- _Required action_: From the records, pick out and copy each line containing "right".

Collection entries
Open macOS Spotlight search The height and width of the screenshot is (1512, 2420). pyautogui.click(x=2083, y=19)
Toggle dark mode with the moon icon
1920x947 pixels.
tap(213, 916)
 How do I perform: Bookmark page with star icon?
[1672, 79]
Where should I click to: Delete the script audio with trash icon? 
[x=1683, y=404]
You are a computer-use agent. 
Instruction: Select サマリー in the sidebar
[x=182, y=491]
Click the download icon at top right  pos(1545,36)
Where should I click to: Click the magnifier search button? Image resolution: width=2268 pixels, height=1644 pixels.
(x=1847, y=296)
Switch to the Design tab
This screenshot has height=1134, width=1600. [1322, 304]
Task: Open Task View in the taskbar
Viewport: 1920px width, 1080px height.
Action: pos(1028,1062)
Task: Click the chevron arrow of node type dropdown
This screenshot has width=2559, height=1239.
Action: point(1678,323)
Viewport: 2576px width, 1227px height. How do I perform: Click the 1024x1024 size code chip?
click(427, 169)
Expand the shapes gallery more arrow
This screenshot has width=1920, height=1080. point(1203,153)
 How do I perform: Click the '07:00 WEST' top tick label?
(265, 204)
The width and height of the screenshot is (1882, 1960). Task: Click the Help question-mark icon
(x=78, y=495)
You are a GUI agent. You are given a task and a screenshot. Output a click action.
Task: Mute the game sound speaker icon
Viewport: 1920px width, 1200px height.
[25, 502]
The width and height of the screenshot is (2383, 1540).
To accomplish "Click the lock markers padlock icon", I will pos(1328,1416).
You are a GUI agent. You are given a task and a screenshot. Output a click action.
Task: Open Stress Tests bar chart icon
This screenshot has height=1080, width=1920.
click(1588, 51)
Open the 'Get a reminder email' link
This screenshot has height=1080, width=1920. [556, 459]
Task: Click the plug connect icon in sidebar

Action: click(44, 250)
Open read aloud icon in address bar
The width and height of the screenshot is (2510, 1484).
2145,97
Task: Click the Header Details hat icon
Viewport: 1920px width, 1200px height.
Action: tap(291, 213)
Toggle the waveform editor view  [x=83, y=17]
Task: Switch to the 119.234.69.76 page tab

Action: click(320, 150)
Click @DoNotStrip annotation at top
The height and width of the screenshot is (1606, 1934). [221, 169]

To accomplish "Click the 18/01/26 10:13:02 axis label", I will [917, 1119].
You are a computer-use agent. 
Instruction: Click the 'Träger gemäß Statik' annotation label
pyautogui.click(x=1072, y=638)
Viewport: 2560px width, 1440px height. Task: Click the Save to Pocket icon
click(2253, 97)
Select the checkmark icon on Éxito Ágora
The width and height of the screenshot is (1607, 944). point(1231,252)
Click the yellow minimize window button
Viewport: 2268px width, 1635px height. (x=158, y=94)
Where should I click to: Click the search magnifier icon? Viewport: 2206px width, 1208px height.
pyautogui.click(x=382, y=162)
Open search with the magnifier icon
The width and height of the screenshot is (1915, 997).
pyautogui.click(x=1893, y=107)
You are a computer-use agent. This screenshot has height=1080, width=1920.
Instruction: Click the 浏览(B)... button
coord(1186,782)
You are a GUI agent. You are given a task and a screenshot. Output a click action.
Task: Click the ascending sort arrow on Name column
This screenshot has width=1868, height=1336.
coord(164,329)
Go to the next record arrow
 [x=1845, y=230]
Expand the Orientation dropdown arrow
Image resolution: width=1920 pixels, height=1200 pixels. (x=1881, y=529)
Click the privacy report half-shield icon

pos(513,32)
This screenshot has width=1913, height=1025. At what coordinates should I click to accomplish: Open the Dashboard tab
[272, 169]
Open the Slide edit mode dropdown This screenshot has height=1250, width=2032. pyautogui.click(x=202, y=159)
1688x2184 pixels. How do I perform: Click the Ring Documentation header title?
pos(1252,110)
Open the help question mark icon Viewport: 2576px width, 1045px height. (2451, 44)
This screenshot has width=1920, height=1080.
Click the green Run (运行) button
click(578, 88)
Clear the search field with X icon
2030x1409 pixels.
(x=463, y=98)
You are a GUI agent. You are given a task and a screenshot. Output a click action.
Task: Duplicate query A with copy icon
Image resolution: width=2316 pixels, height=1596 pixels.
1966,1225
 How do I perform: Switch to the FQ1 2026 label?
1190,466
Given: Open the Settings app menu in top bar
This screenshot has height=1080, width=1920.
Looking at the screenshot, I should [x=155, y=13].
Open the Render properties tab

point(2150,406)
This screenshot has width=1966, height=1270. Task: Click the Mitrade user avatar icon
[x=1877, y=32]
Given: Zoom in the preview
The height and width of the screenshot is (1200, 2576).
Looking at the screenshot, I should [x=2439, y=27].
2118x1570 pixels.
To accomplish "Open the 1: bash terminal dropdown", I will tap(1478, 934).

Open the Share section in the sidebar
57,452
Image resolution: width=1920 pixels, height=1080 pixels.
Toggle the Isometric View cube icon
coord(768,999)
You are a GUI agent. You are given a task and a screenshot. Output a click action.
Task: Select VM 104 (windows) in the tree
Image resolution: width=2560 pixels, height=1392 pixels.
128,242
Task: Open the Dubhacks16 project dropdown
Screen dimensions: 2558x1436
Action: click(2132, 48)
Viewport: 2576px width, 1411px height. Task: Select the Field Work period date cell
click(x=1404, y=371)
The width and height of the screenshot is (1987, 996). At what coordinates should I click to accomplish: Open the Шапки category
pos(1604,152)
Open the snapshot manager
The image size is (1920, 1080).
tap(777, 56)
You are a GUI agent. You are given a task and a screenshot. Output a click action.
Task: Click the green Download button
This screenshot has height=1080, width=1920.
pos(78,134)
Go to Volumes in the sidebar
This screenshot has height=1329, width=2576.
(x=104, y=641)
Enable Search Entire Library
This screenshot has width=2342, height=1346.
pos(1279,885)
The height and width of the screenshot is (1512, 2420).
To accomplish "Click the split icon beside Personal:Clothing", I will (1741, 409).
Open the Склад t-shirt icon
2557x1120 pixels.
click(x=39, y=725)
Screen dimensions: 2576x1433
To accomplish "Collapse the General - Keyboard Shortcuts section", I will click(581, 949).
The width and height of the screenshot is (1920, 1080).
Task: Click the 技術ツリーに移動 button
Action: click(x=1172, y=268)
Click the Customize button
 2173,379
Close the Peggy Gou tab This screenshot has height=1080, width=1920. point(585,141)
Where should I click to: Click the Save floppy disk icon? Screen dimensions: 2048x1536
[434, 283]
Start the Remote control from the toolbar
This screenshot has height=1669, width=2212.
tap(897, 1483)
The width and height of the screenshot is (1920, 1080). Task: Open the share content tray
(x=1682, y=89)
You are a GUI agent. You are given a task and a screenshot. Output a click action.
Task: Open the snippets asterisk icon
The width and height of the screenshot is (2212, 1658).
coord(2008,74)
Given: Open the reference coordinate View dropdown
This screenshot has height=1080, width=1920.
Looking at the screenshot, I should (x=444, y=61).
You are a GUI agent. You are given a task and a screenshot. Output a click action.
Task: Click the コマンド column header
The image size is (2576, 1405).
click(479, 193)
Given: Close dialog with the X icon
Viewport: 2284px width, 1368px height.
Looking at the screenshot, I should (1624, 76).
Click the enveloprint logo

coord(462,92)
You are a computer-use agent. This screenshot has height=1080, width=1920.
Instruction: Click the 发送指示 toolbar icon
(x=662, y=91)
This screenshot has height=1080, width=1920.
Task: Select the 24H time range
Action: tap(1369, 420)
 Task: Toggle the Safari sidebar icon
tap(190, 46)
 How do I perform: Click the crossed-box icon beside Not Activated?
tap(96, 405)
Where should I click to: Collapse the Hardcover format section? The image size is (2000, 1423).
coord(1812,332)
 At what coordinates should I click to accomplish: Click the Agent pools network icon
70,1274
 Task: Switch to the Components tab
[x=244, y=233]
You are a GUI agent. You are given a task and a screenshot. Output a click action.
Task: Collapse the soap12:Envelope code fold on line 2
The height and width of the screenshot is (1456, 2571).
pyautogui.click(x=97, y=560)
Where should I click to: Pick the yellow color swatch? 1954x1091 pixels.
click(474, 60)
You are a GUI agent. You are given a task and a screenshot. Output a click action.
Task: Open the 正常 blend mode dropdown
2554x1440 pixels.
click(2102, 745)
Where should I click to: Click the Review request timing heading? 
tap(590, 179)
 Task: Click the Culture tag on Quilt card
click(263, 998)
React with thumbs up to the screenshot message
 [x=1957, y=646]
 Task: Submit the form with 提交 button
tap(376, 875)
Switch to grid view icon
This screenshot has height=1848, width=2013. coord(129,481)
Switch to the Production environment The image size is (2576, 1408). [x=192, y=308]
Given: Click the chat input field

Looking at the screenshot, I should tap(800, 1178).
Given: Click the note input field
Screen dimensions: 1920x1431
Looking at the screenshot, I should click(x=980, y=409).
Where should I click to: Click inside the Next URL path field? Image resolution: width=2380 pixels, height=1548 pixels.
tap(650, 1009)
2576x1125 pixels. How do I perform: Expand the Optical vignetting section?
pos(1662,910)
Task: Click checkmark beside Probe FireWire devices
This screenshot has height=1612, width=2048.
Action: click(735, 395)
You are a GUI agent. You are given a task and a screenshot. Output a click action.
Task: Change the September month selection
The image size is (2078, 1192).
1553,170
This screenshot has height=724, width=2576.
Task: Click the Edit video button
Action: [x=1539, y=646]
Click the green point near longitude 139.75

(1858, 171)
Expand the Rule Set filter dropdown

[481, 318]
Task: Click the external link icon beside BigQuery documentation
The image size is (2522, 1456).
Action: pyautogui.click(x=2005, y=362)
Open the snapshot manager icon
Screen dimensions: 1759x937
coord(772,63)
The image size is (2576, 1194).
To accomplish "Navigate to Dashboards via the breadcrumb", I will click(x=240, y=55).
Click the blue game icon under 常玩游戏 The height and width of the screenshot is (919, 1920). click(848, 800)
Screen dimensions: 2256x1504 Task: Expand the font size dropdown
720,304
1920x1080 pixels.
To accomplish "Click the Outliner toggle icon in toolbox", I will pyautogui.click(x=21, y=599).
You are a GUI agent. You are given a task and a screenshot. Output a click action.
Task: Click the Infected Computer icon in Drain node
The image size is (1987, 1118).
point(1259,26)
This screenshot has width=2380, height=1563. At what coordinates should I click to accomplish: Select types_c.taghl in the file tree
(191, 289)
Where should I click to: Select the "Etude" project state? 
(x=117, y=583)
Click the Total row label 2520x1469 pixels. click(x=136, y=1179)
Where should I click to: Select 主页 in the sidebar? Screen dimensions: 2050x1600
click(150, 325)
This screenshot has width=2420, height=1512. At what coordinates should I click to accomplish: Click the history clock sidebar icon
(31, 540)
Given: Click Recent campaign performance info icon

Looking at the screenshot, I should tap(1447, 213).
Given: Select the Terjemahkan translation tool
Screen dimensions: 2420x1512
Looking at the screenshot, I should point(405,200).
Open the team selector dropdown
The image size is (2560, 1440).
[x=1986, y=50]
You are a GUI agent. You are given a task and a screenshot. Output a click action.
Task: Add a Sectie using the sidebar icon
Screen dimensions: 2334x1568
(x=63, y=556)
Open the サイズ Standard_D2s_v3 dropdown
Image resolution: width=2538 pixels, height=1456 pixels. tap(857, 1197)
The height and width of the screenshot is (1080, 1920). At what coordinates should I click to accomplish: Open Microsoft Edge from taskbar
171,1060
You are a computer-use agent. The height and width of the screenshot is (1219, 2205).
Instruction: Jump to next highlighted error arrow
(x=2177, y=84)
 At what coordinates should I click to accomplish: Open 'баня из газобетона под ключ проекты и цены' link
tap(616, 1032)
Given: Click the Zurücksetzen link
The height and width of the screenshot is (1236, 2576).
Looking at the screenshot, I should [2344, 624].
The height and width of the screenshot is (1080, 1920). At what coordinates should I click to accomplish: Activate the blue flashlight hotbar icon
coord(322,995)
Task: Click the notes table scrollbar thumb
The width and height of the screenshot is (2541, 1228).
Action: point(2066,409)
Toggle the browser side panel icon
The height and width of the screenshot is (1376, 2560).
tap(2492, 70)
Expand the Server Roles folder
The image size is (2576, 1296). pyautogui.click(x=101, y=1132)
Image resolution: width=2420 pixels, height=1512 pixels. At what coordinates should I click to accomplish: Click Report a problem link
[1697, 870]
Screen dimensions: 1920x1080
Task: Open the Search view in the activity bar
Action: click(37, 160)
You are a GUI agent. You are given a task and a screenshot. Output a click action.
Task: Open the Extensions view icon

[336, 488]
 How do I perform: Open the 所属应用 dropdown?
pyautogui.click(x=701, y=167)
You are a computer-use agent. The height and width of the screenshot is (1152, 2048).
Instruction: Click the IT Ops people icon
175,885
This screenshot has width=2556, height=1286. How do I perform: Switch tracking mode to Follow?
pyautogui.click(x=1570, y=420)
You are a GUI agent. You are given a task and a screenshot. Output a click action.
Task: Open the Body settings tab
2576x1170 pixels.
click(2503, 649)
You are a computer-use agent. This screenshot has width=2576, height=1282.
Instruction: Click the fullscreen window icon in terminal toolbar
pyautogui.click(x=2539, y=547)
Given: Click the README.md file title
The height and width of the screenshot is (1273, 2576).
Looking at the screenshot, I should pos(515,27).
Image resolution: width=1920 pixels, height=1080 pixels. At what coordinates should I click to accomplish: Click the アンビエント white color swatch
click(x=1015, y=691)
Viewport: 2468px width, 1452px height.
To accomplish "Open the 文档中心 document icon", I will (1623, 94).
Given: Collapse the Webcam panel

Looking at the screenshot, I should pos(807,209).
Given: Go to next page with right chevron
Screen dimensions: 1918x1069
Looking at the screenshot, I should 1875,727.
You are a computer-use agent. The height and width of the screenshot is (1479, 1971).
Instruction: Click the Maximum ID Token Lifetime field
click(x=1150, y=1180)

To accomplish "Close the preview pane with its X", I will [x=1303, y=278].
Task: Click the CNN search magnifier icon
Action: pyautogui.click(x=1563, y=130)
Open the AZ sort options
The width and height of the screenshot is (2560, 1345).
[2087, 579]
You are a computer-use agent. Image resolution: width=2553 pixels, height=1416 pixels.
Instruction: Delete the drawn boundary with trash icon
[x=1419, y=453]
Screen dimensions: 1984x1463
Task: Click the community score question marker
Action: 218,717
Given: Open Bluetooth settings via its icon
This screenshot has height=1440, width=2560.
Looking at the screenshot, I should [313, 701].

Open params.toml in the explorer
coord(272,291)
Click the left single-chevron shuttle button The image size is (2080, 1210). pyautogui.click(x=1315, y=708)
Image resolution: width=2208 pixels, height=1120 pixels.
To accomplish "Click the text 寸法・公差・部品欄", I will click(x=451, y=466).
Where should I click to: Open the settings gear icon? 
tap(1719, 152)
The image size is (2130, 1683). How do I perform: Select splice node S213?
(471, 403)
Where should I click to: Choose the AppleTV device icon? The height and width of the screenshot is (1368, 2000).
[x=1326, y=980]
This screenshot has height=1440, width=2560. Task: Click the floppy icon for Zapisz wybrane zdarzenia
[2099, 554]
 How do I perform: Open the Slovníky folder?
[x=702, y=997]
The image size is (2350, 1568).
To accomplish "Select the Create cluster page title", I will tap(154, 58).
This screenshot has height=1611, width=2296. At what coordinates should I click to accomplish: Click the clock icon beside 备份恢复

- _Response area_:
Click the download icon at top right  pos(1545,36)
Given: Go to next page with right chevron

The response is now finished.